I’ve been a Palm loyalist since 1997, when I became hooked on the Palm V. Currently, I use a Treo 755p. I’ve always found the Palm OS to be easy-to-use and efficient. Palm devices are reliable and sturdy; I’ve rarely encountered problems with the five I’ve owned.

And yet.

My Treo has been looking extremely dowdy of late, compared to the Apple iPhone, AT&T Tilt, LG Electronics Voyager, and other slick smart phones. Neither the Palm OS nor devices running it have evolved noticeably in years.

In short, I’ve got a strong urge to stray from my Treo. I have no doubt many of you have felt similar urges–and even acted upon them.

What You Get

Does that mean it’s time to ditch our Palm devices? Not necessarily.

Here are four reasons why Palm OS smart phones are still worth owning.

1. The Treo Touch Screen Isn’t Too ‘Touchy.’ The iPhone/iPod Touch screen is gorgeous, bright, and big, by smart phone standards. But it can be a bit too “touchy.” For instance, on my iPod Touch I’ve often clicked accidentally on an e-mail and opened it when I was simply trying to scroll through the list of messages. The more I use the iPod Touch for e-mail, the less it happens, but still, it’s annoying. The iPhone/iPod Touch screen also makes it a bit too easy to accidentally click a link on a Web page. I’ve rarely had these problems with the Treo’s touch screen.

By the way, current BlackBerrys don’t have touch screens, though there have been rumors that a touch-screen BlackBerry is on the way.

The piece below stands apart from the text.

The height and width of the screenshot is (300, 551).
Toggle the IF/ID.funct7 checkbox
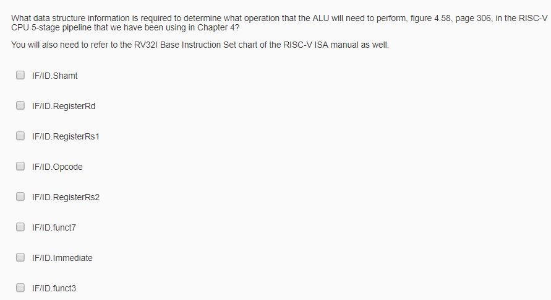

2. Palms Come Fully Loaded. Palm smart phones ship with tons of useful software preinstalled, including Dataviz’s Documents To Go (for editing and viewing Microsoft Office files), Voice Memo, Camcorder, Camera, Memos, Tasks, e-mail, instant messaging, text messaging, Web browsing, Calendar, Contacts, and software for playing multimedia files.

Windows Mobile devices offer a similar variety of included software, but I find the Palm OS versions easier to use.

The iPhone currently lacks a camcorder, voice memo, document editing, and other capabilities. BlackBerrys don’t include document editing software, though a few third-party options are available, and enterprise models don’t have built-in camera or camcorder functions.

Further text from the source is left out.